◆ What you need to do
In the records below, find the line containing "Given: Click the 89.29 current price label". Output it and every line after it to the end, unchanged, with no pictures.

※

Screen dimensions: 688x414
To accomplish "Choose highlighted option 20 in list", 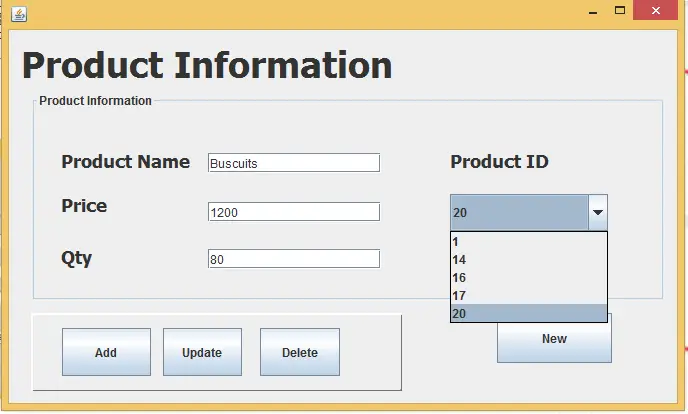I will pyautogui.click(x=529, y=313).
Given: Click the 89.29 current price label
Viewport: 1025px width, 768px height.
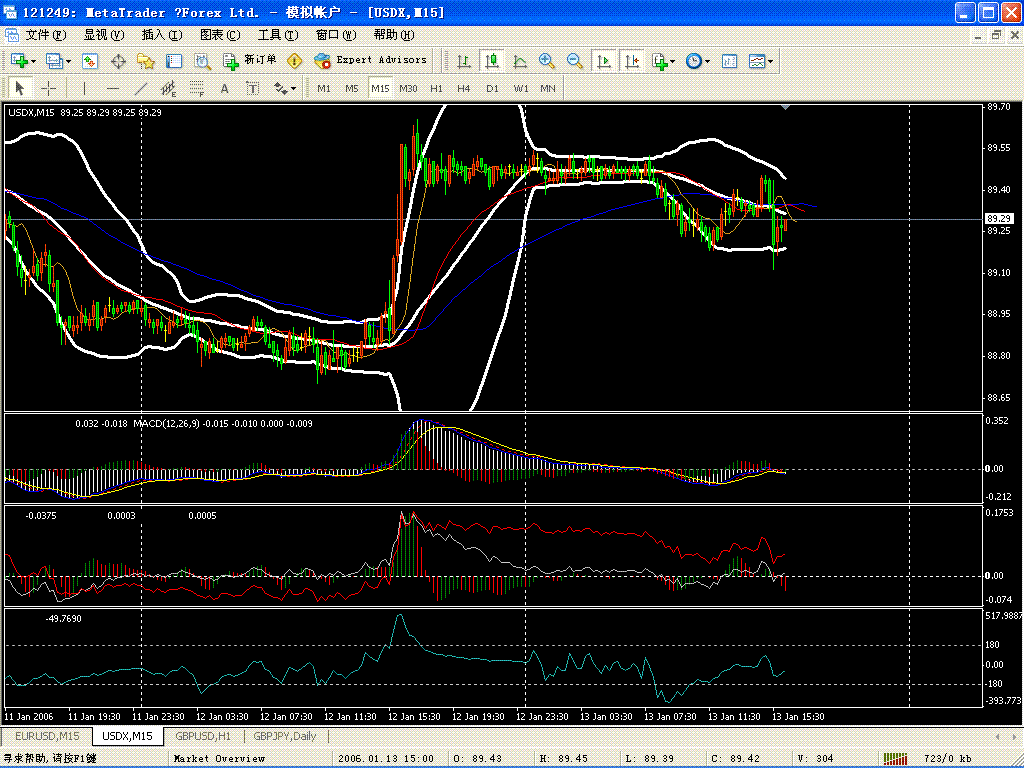Looking at the screenshot, I should (999, 218).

※

◆ Written answer
Given: Click the 89.29 current price label
Viewport: 1025px width, 768px height.
Looking at the screenshot, I should (999, 218).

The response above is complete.